Es en este momento cuando percibo que no estoy solo, Señor, que he guardado tu palabra y que ella me devuelve la cordura y me hace docto; y, meditando tus preceptos, me hago fuerte contigo, no me doblego ante la imposición del poderoso ni camino por la senda que me ofrece. Cuanta más atracción experimento hacia tu presencia silenciosa dentro de mí, más la prefiero porque me valora por mí mismo; esto es, me siento amado por ella, porque me da una fortaleza indestructible al no apoyarse en realidades cambiantes, porque me hace inteligente, capaz de discernir la verdad que sí existe y que puedo proclamar al prójimo mirándole a los ojos. Y marcho feliz por el sendero que esa presencia ilumina aunque conlleve desprecios y vacíos.
Y de todos los mandamientos, ¿cuál es el más importante? El más importante es “todos”, pues los diez conducen al único, amarte a Ti y amar al prójimo (bien lo sabía ya el escriba que te preguntaba, aunque quiso oírlo de tus labios). No otra cosa es honrar al padre y a la madre, y el no matar ni dañar, y el no cometer ni desear lo impuro, y el no mentir y el no codiciar ni quedarse con lo ajeno, y mirar bien al otro, y desear al otro lo mismo que para mí, y amarlo como yo deseo ser amado.
Y amar a Dios sobre todas las cosas y respetar tu Nombre y hacer santo el día a ti consagrado es ponerte como centro y finalidad de la existencia.

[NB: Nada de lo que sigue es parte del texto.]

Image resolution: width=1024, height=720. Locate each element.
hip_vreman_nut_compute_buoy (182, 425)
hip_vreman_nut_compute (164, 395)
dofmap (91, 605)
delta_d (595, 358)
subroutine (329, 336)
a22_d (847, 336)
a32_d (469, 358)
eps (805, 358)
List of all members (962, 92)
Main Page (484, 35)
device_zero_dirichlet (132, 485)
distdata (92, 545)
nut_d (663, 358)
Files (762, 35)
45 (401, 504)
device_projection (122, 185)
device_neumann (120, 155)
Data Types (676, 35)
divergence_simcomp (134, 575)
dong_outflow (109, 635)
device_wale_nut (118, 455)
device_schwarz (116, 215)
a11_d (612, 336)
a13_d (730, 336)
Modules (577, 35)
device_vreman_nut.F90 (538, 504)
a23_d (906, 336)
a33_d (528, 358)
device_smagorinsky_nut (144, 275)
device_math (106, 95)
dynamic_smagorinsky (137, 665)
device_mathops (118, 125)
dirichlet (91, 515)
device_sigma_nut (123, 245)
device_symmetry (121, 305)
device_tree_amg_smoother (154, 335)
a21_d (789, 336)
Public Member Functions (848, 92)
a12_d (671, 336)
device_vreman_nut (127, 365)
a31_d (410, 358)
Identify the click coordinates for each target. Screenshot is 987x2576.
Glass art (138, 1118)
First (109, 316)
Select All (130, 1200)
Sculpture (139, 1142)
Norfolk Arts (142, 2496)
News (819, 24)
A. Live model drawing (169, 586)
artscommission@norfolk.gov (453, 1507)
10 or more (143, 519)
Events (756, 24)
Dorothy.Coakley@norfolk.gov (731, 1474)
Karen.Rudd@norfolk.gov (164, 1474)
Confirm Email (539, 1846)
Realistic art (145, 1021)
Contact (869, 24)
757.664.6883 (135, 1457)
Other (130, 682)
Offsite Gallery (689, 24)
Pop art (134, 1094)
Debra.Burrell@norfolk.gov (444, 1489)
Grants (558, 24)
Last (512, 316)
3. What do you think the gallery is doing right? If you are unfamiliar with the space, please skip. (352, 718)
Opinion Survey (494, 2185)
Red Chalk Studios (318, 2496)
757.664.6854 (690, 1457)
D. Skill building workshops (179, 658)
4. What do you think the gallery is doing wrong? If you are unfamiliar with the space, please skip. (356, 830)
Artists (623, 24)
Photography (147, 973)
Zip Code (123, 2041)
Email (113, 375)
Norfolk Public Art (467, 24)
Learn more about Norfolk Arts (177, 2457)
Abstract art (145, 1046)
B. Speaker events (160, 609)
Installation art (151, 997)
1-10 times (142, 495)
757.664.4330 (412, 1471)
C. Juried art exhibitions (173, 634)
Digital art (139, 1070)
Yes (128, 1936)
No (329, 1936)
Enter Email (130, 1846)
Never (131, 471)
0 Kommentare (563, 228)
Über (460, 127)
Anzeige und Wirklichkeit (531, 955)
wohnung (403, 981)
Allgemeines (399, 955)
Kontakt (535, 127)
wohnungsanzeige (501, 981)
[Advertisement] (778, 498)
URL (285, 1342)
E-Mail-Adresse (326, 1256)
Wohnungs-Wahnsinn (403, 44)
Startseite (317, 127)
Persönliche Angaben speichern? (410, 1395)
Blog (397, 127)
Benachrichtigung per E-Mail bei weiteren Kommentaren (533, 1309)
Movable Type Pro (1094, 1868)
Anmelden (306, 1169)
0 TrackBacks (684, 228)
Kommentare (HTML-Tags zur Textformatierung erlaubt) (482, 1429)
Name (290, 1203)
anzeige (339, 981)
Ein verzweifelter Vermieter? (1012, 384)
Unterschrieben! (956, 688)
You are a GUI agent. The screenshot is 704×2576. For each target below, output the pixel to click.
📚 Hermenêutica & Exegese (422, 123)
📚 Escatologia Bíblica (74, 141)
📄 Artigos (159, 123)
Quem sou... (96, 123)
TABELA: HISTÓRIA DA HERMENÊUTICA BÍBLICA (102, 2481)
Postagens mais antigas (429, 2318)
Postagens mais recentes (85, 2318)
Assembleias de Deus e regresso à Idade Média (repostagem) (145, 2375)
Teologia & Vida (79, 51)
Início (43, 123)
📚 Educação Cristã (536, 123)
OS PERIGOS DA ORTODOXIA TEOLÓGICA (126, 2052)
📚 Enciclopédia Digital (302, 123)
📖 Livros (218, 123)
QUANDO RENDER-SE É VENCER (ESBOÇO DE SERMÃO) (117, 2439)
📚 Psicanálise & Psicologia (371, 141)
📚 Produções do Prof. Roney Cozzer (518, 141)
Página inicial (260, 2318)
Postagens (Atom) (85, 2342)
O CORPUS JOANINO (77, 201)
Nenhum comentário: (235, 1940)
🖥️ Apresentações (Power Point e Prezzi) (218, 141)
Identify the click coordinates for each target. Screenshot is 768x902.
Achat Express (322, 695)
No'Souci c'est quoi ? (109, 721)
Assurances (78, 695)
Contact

Y guardar todo esto en el corazón, es encarnarlo como tu madre encarnó la promesa que le fue hecha de parte tuya: eso es entrar en la Tierra Prometida, retornar al Paraíso. Parecía tan difícil reencontrar el camino perdido…, tanto como tragarse el orgullo cuando he vuelto a colocarme en el centro de la creación. Quién iba a decirnos que todo iba a quedar encerrado en algo tan sencillo como un “sí”, como un “hágase en mi según tu palabra” (Lc 1,38).
Y todo vuelve a comenzar, pasó lo viejo, todo es de nuevo, nuevo. He aquí la leche y la miel que se espera de la Tierra Prometida, experimentar el amor de Dios y el de los hermanos. Experimentarlo primero para luego reflejarlo, pues el amor tiene una fuente que no soy yo, “el amor consiste en que Él nos amó primero” (1Jn 4,19). De ahí el asombro —¡qué dulce me es tu promesa, más que la miel en la boca!—, pues no hube de desgarrarme para el encuentro contigo, me vino gratis de lo alto. Todo lo más, entrar en mi mismo y reconocer que en casa de mi Padre se puede vivir, porque la vida sin Ti no es vida.
Y al atardecer, cuando el día declina, puedo elevar mi plegaria sabiendo que es escuchada y deleitarme al compartir tu promesa con los hermanos que me regalas “¿Quiénes son mi madre y mis hermanos sino aquellos que guardan mi Palabra y la ponen en práctica?” (Mc 3,31-35). Realmente queda pequeña la carne y la sangre, cuando es tu Palabra la que nos traba y tu Espíritu el que recorre nuestras venas.
No, no es pretencioso el salmista. Sencillamente es dichoso, como lo es todo aquel que acepta ser habitado por la Palabra. Concédeme Señor nacer de lo alto todos los días y poder morir repitiendo con el salmista ¡Cuánto amo tu voluntad!